An Dramatik kaum zu übertreffen: Das Tanzstück vom libanesischen Choreografen und Tänzer Ali Chahrour befasst sich mit einer Liebesgeschichte aus dem neunten Jahrhundert. Das Spiel mit dem Licht lässt Zuschauer:innen auf intime Weise am Schicksal der beiden Männer teilhaben.

Die Bühne ist ein schwarzer Schlund. Das Licht wird ganz langsam heller und es beleuchtet zwei halbnackte Körper auf einem Sockel in der Mitte. Das warme Licht wird eins mit den sanften, schlängelnden Bewegungen des einen Oberkörpers, der andere schläft. Aus den Tüchern am Rand der Bühne schiebt sich die Silhouette einer Frau, sie singt mit rauer Stimme und Inbrunst – die Melodie ist schwer und traurig und für westliche Hörgewohnheiten auch etwas dissonant. Die Stimme der Frau begleitet die Bewegungen der Tänzer und liefert den Soundteppich des Tanzstücks. Die alte Geschichte, welche sich in der Choreografie entfaltet, handelt von einer grossen, unerfüllten Liebe, von Abschied und von Schmerz. Die singende Frau drängt sich auf der Bühne immer wieder sanft zwischen die Tänzer und verändert durch ihre Eingriffe die Dynamik der beiden Männer – ist sie ihre Mutter? Das soziale Tabu? Das schlechte Gewissen? Gott? Das arabische Lied, dessen Melodie sich wie ein Mantra wiederholt und das Strophe um Strophe von der Sängerin erzählt wird, singt man traditionellerweise am Karfreitag. Dann, wenn an die Kreuzigung erinnert wird und Maria um ihren Sohn trauert: Immer wieder ruft sie «Wa Habibi» – Oh meine Liebe. Die Tänzer bewegen sich gemeinsam in Slow Motion, schmelzen aus den Armen der Frau weg und formen zusammen neue Figuren. Ich glaube immer wieder, religiöse Symbole zu erkennen; die Hand Gottes, eine Schlange, ein Kreuz, Flügelschläge. Das schwarze, halbtransparente Tuch, das die Frau gegen Ende des Stücks über das Gesicht des einen Tänzers legt, wirkt wie ein Vorbote des Elends, dass ihn heimsuchen wird. Dieses Spannungsfeld zwischen Erotik, Liebe und Tradition ist aufregend, aber was besonders fasziniert, ist der sorgfältige Umgang mit dem Licht: Die Tänzer werden zum Kunstwerk.

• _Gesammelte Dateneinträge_
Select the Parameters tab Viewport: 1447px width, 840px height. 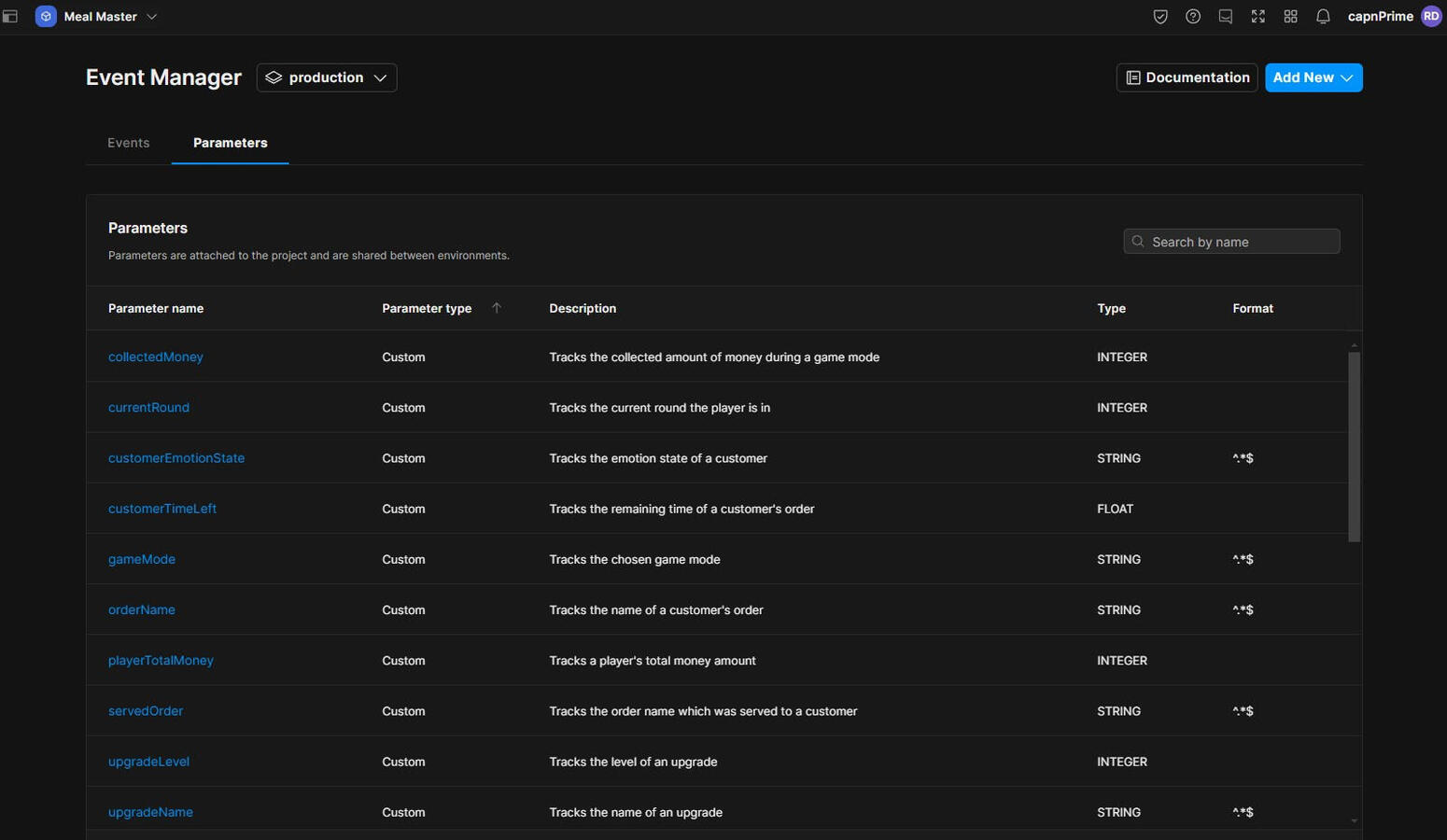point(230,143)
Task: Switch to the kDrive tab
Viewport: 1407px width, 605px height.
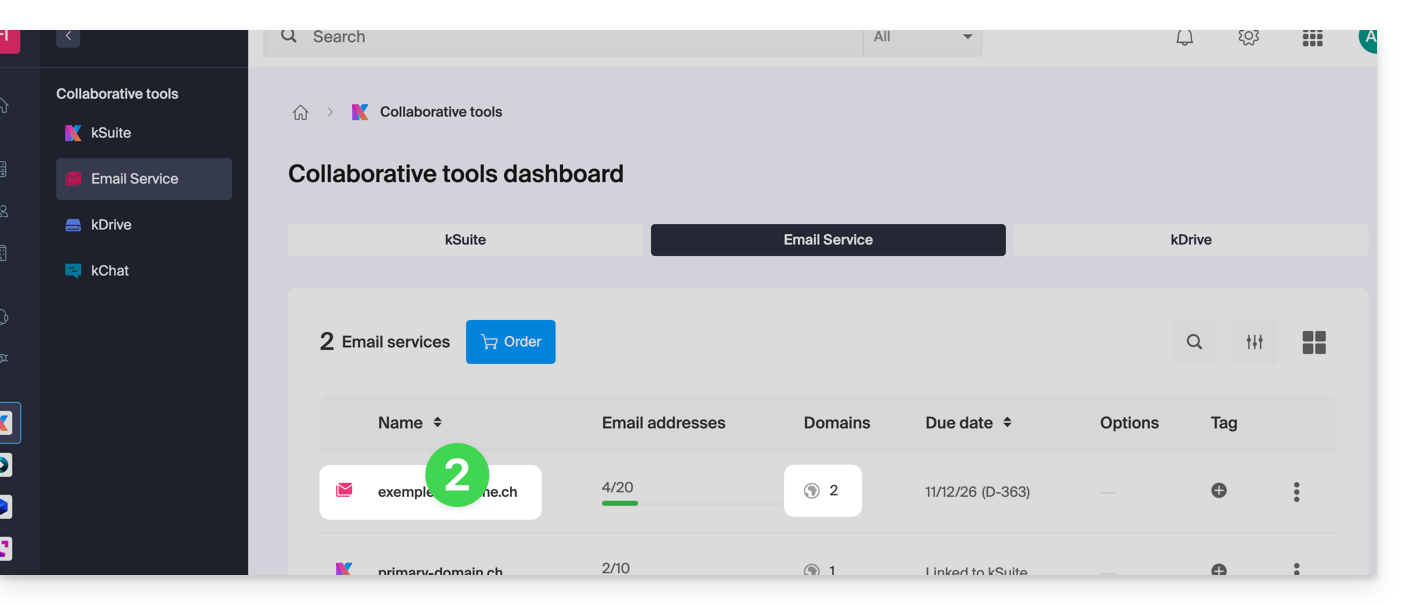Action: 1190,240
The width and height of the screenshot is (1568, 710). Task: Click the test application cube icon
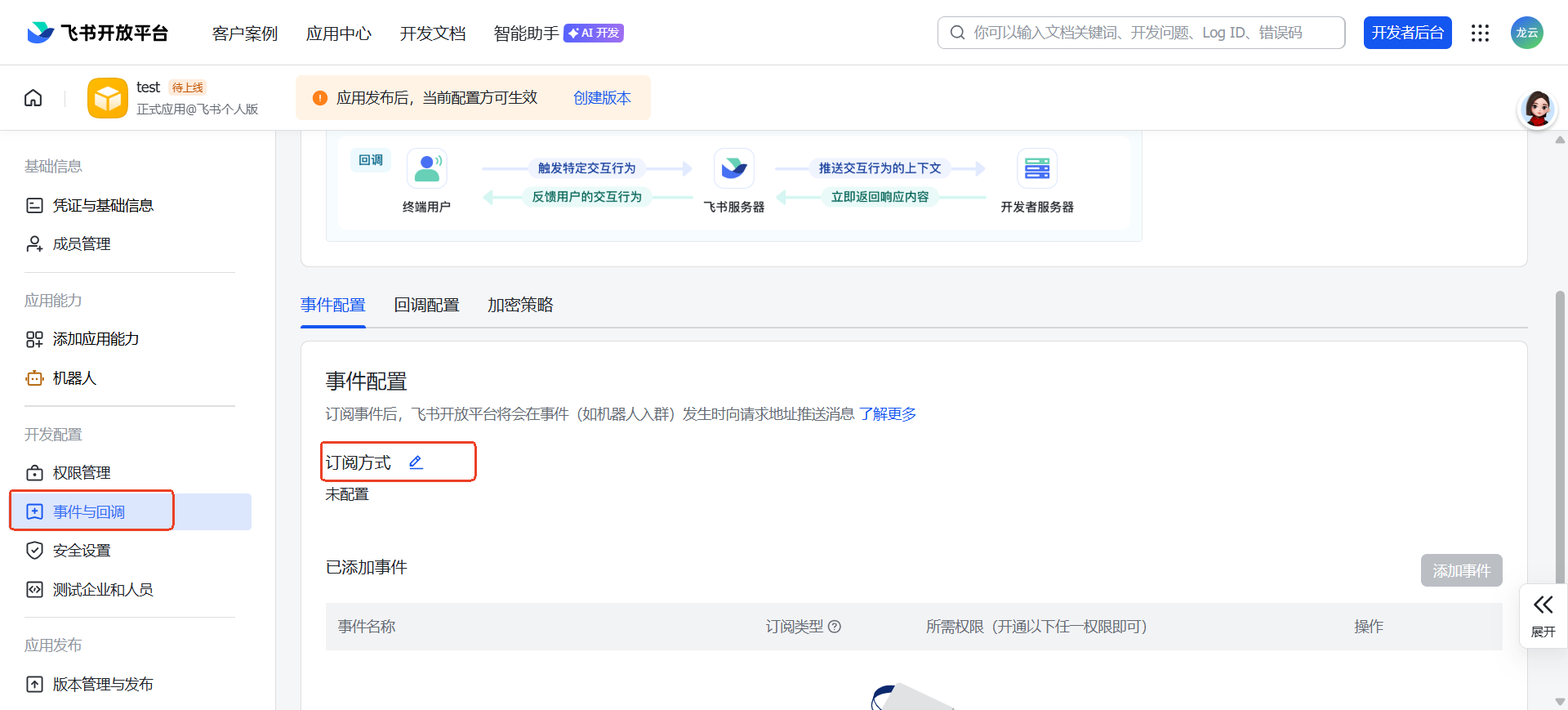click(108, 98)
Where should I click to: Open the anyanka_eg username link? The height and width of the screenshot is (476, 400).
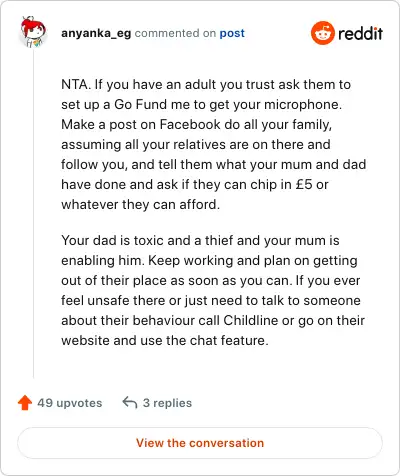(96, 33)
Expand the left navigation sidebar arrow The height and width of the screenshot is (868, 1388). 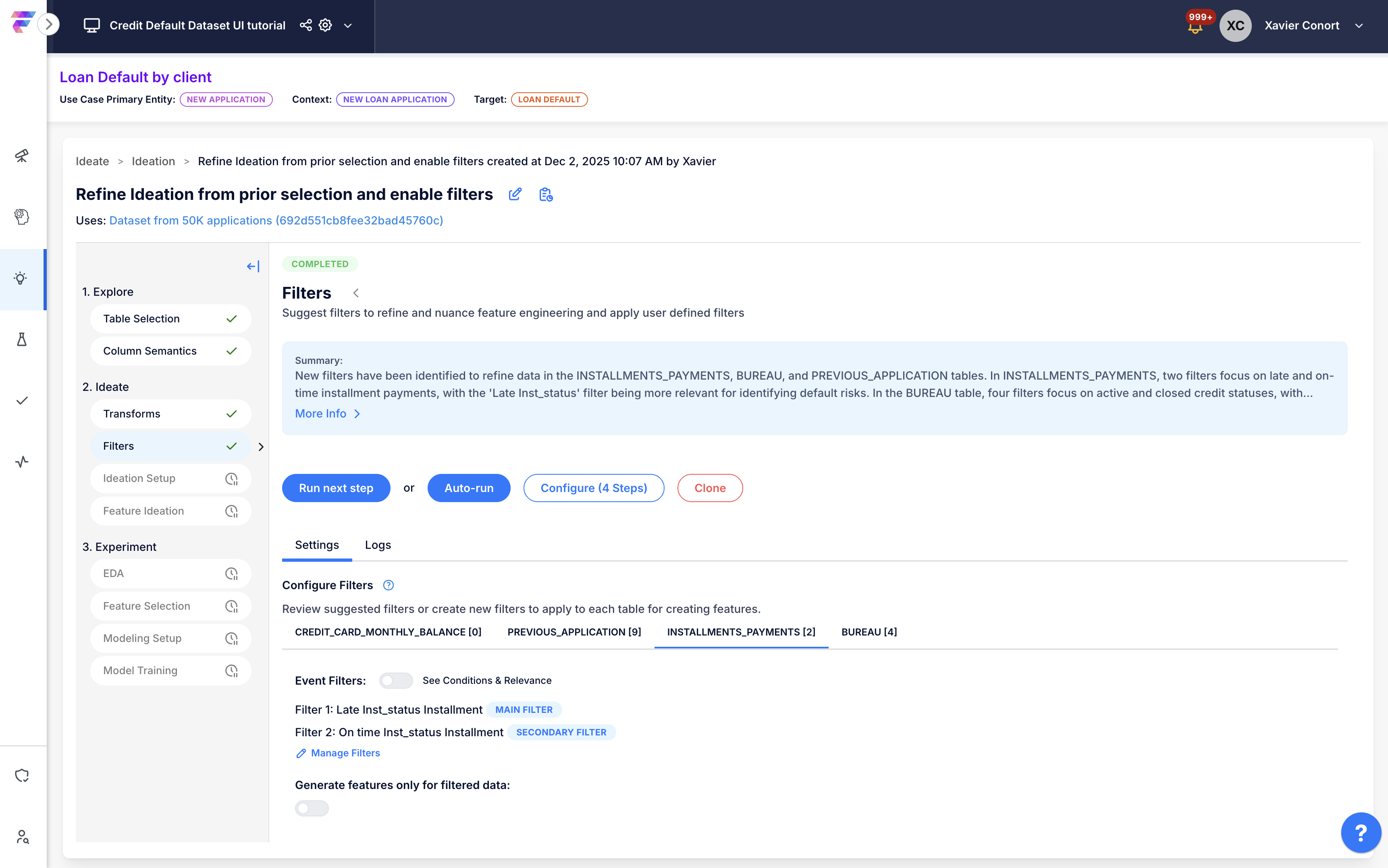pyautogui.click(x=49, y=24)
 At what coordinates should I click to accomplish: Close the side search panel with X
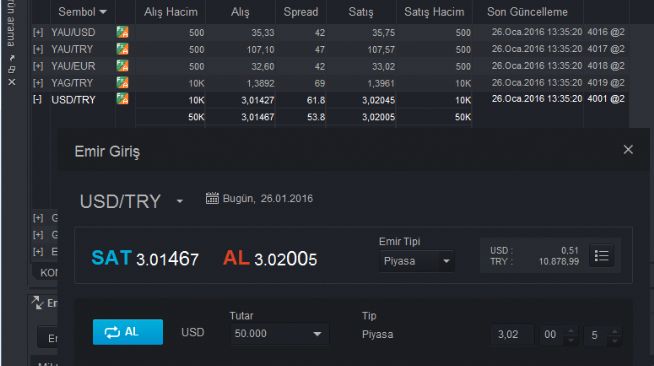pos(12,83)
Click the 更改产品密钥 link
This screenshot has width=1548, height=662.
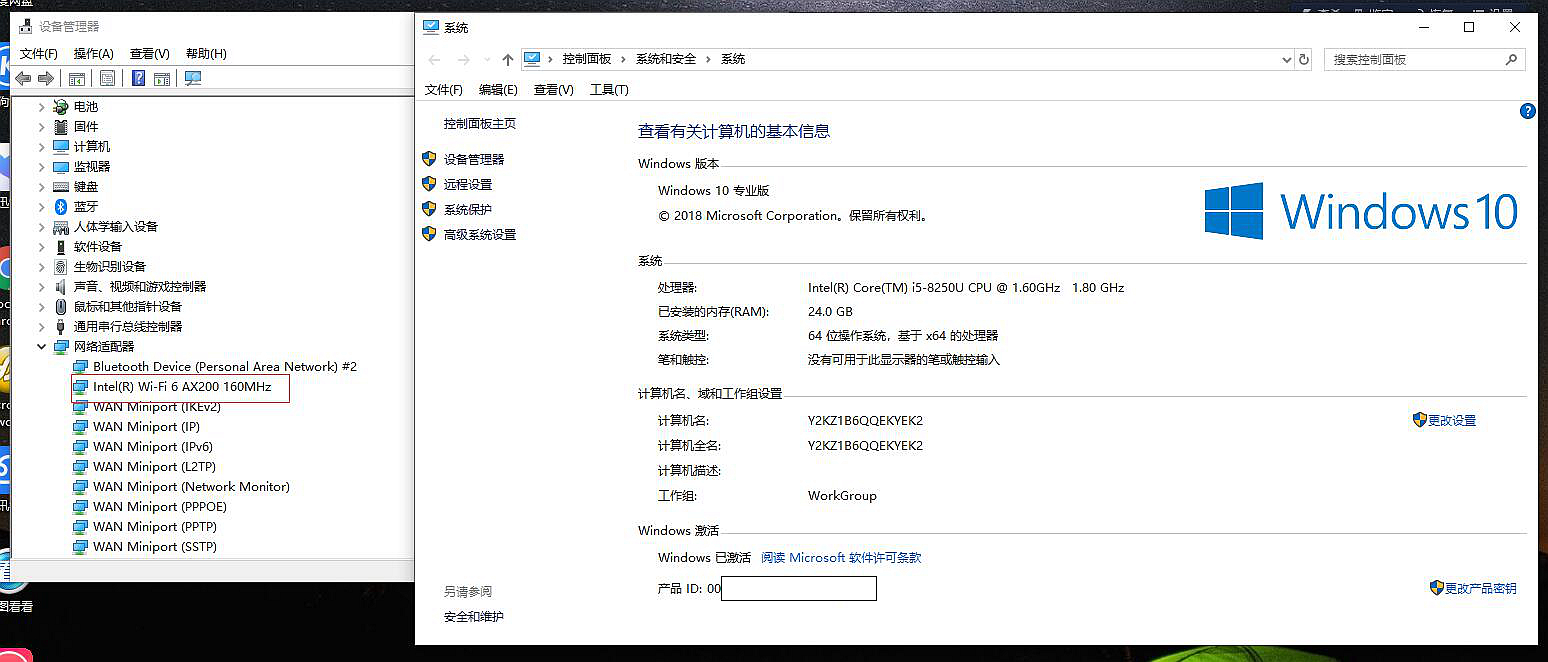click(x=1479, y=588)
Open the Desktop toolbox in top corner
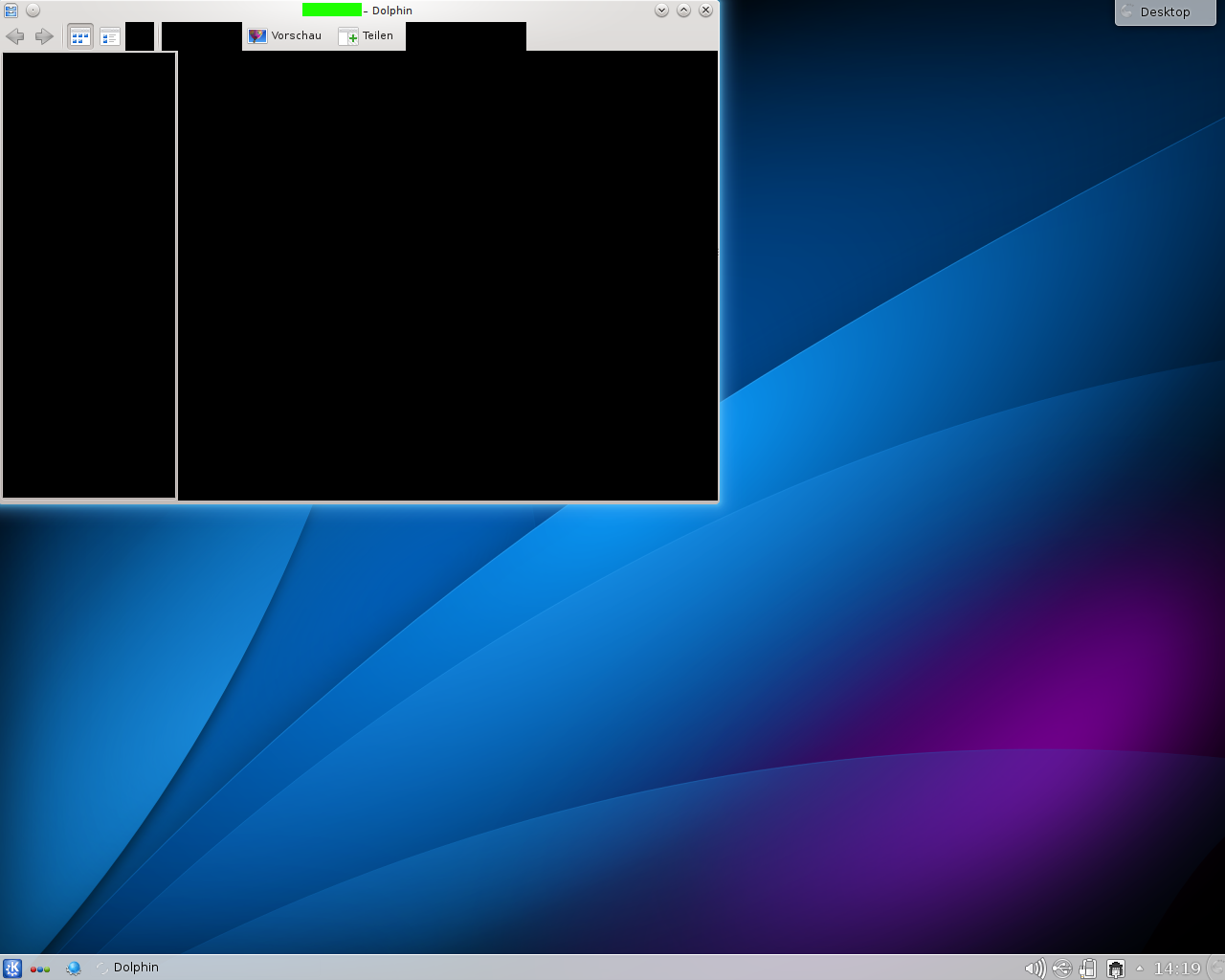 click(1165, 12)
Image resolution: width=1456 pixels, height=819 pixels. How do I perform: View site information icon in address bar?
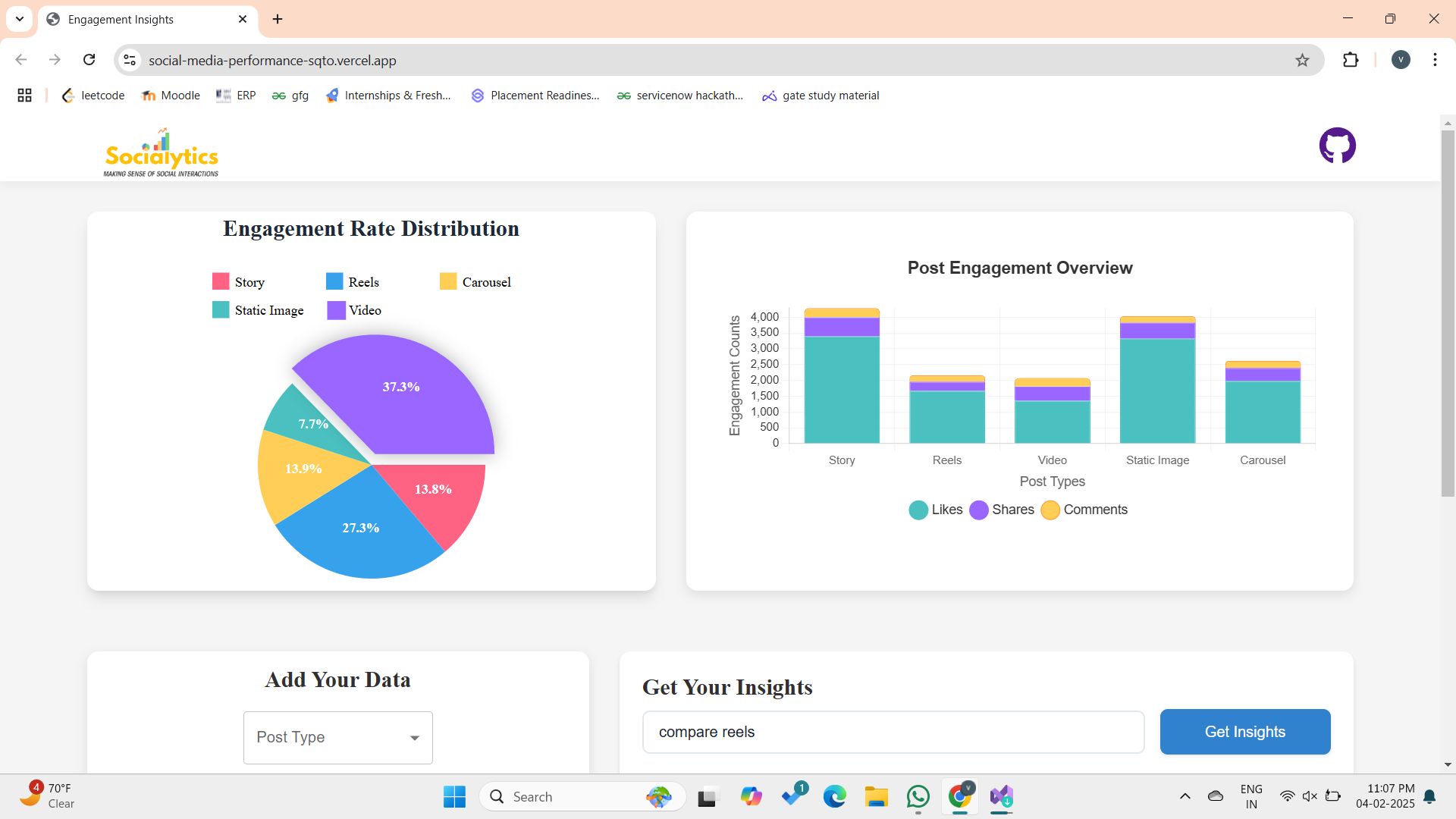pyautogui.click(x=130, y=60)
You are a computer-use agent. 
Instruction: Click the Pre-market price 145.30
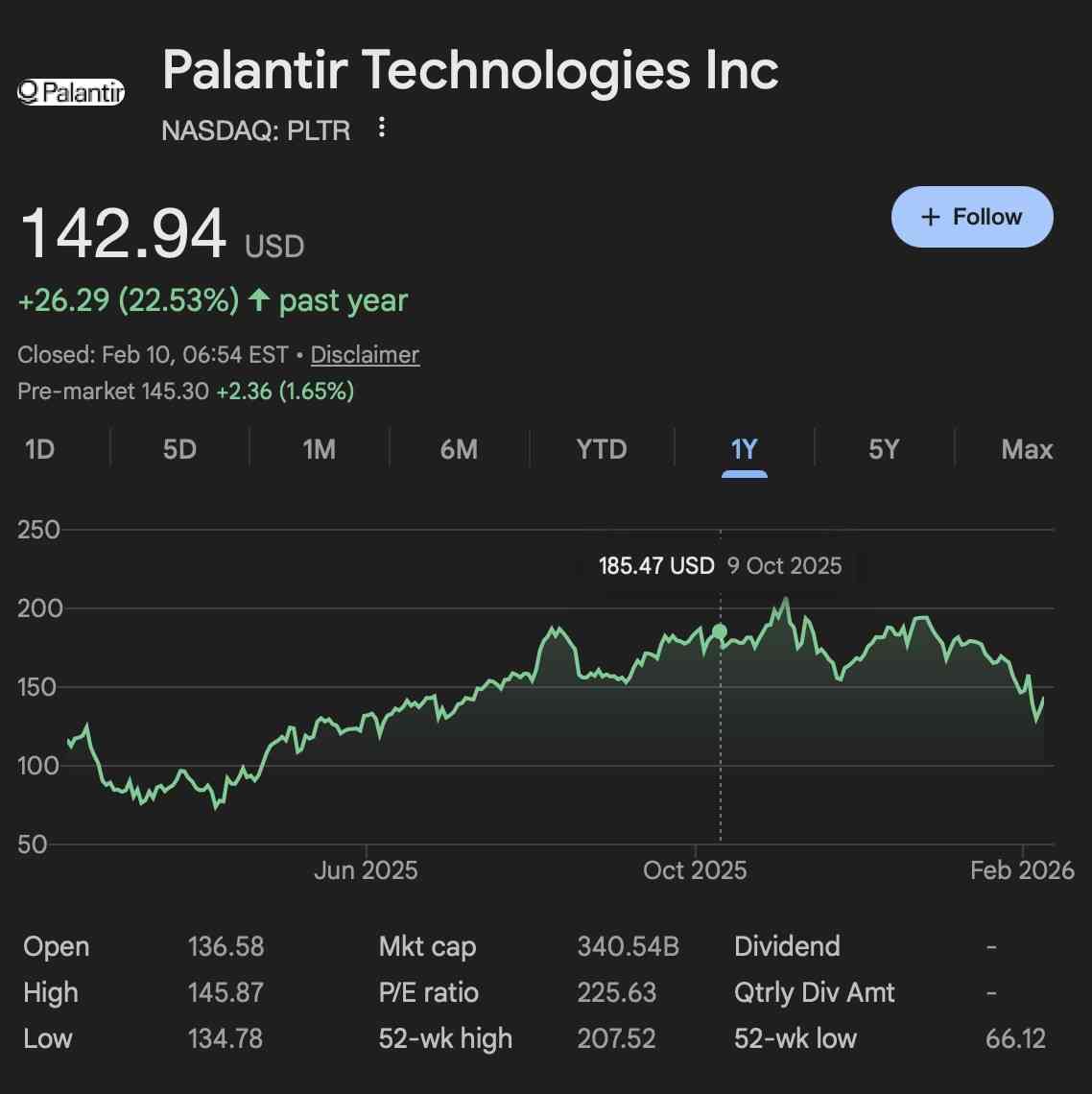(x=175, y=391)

• _Aufgaben_
a – Aus welchem Jahrhundert stammt laut dem Text die Liebesgeschichte, von der das Tanzstück handelt?
b – Kopiere aus dem Text wortgetreu den Abschnitt von „An Dramatik kaum“ bis „beiden Männer teilhaben.“.
c – Prüfe anhand des Texts, ob die folgenden Aussagen zutreffen, und belege jede Antwort mit einem wörtlichen Zitat: (i) Das arabische Lied wird traditionellerweise an Ostersonntag gesungen. (ii) Der Choreograf Ali Chahrour stammt aus dem Libanon. (iii) Gegen Ende des Stücks legt die Frau ein rotes Tuch über das Gesicht eines Tänzers.

• _Antworten der Reihe nach_
a – Aus dem neunten Jahrhundert.

b –
An Dramatik kaum zu übertreffen: Das Tanzstück vom libanesischen Choreografen und Tänzer Ali Chahrour befasst sich mit einer Liebesgeschichte aus dem neunten Jahrhundert. Das Spiel mit dem Licht lässt Zuschauer:innen auf intime Weise am Schicksal der beiden Männer teilhaben.

c –
(i) Nein: «singt man traditionellerweise am Karfreitag»
(ii) Ja: «vom libanesischen Choreografen und Tänzer Ali Chahrour»
(iii) Nein: «Das schwarze, halbtransparente Tuch, das die Frau gegen Ende des Stücks über das Gesicht des einen Tänzers legt»